The first ever structures of human RECQL5 are presented as part of the TEP. The structures were determined in two distinctly different conformations in the absence and presence of ADP/Mg2+ to 3.2Å and 1.8Å respectively. Prominent differences can be seen between the two with maximal displacements of equivalent residues of up to 30Å (Fig. 1). Solution studies, comparisons with other enzymes and site directed mutagenesis have established that both conformations are relevant in solution and represent distinct states in the RECQL5 catalytic cycle. Thus molecules preventing this transition may be of therapeutic interest.
The primary assay suitable for use in high throughput screening is measurement of DNA stimulated ATPase activity using the readily commercially available ADP-Glo system (Promega). This assay features very high signal to noise (Z-factor >0.6), low compound interference and protein consumption (screening possible at just 20nM) (Fig. 2). Due to the stimulation of ATPase activity by (>100 fold for RECQL5) this assay is also sensitive to compounds interfering with DNA binding, although we also provide an orthogonal DNA binding assay in the form of fluorescence polarization assays which also features high signal to noise and are suitable for high throughput. We have also developed conditions suitable for testing higher order functions of RECQL5 such as helicase and strand annealing activity (Fig. 2). These assays are better suited as low throughput orthogonal assays for verification and characterization of potential inhibitors found in high throughput screening.
In addition to the ADP/Mg2+ bound to the ADP form crystals at 1.8Å, we have also initiated a crystallographic fragment screening campaign to identify possible additional chemical matter. Due to the low resolution of the APO form crystals it was decided to focus on the ADP from with a view to identifying possible allosteric binders. So far a single fragment hit has been obtained at 2.4Å (Fig.3) which localizes to a deep pocket formed by the cleft between the N and C-terminal helicase lobes.

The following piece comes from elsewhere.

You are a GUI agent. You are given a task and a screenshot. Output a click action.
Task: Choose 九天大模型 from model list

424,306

This pocket is extensive, with a relatively hydrophobic character (DMSO also binds to the pocket in some datasets), and importantly is the closed APO form this pocket is no longer present. Potential steric clashes with main chain and side chain residues indicate that binding to this site would prevent the transition from open to closed forms, potentially inhibiting the enzyme.
IMPORTANT: Please note that the existence of a small molecule within this TEP indicates that chemical matter can bind to the protein in a functionally relevant pocket. As such these molecules should not be used as tools for functional studies of the protein unless otherwise stated as they are not sufficiently potent or well-characterised to be used in cellular studies. The small molecule ligands are intended to be used as the basis for future chemistry optimisation to increase potency and selectivity and yield a chemical probe or lead series.

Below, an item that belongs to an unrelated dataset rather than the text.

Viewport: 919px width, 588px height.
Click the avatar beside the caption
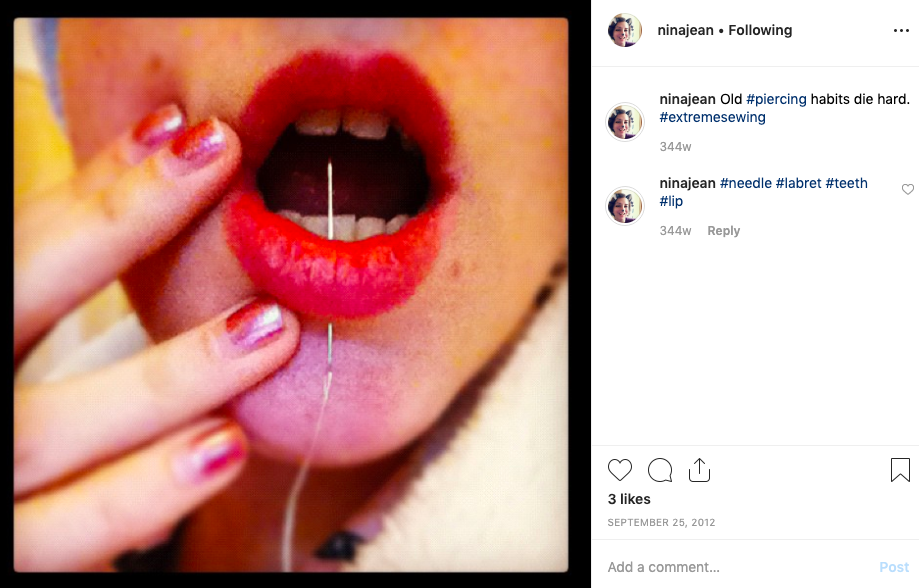tap(625, 122)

We also include three RECQL5 specific single domain camelid antibodies “nanobodies” as part of the package that we have validated as potent binders of RECQL5 catalytic domain. In addition to use as reagents in pull down experiments, one of these nanobodies has been demonstrated to be a potent inhibitor (inhibition is retained down to limit of enzyme concentration used in assay) of RECQL5 ATPase activity (Fig. 4), and thus may also be useful as a tool compound to investigate inhibition of RECQL5 and its complexes in vitro.
We intend to continue to work on RECQL5 with a view to finding more fragment hits and verify fragment binding using biophysical assays and investigate effect of compounds binding to the allosteric site on enzyme activity. We also intend to initiate enzymatic screening against helicase focussed compound libraries, with a view to developing RECQL5 specific small molecule inhibitors.